Recommended Citation
Cheng, Cih; Deneke, Naomi; Moon, Hye-ran; Choi, Sae Rome; Ospina-Munoz, Natalia; Elzey, Bennett D.; Davis, Chelsea S.; Chiu, George T.-C; and Han, Bumsoo, "Inkjet-printed morphogenesis of tumor-stroma interface using bi-cellular bioinks of collagen-poly(N-isopropyl acrylamide-co-methyl methacrylate) mixture" (2023). Purdue University Libraries Open Access Publishing Fund. Paper 180.
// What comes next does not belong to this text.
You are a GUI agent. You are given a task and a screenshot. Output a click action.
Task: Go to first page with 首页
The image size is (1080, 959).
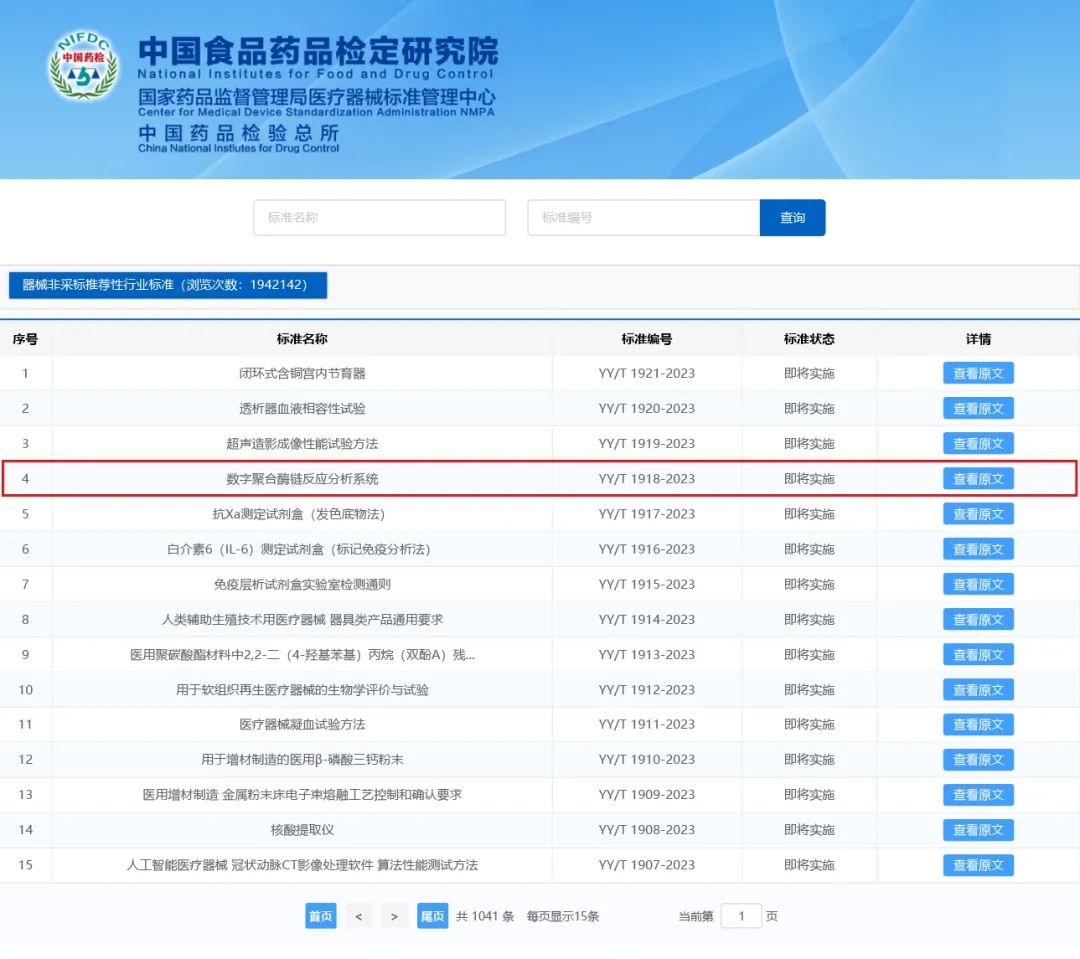320,916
http://dx.doi.org/10.1016/j.mtadv.2023.100408
DOI
10.1016/j.mtadv.2023.100408
Date of this Version
8-2-2023
Keywords
tumoroids, cancer-associated fibroblasts, cell-derived contraction, interpenetrating polymer network, 3D printing
Abstract
Recent advances in biomaterials and 3D printing/culture methods enable various tissue-engineered tumor models. However, it is still challenging to achieve native tumor-like characteristics due to lower cell density than native tissues and prolonged culture duration for maturation. Here, we report a new method to create tumoroids with a mechanically active tumor-stroma interface at extremely high cell density. This method, named “inkjet-printed morphogenesis” (iPM) of the tumor-stroma interface, is based on a hypothesis that cellular contractile force can significantly remodel the cell-laden polymer matrix to form densely-packed tissue-like constructs. Thus, differential cell-derived compaction of tumor cells and cancer-associated fibroblasts (CAFs) can be used to build a mechanically active tumor-stroma interface. In this methods, two kinds of bioinks are prepared, in which tumor cells and CAFs are suspended respectively in the mixture of collagen and poly (N-isopropyl acrylamide-co-methyl methacrylate) solution. These two cellular inks are inkjet-printed in multi-line or multi-layer patterns. As a result of cell-derived compaction, the resulting structure forms tumoroids with mechanically active tumor-stroma interface at extremely high cell density. We further test our working hypothesis that the morphogenesis can be controlled by manipulating the force balance between cellular contractile force and matrix stiffness. Furthermore, this new concept of “morphogenetic printing” is demonstrated to create more complex structures beyond current 3D bioprinting techniques.
Comments
This is the publisher PDF of Cheng, C.; Deneke, N.; Moon, H.; Choi, S.; Ospina-Munoz, N.; Elzey, B.; Davis, C.; Chiu, G.; and Han, B. (2023) Inkjet-printed morphogenesis of tumor-stroma interface using bi-cellular bioinks of collagen-poly(N-isopropyl acrylamide-co-methyl methacrylate) mixture. Materials Today Advances 19, 100408. This article is distributed under a CC-BY-NC-ND license, and is available at DOI: 10.1016/j.mtadv.2023.100408.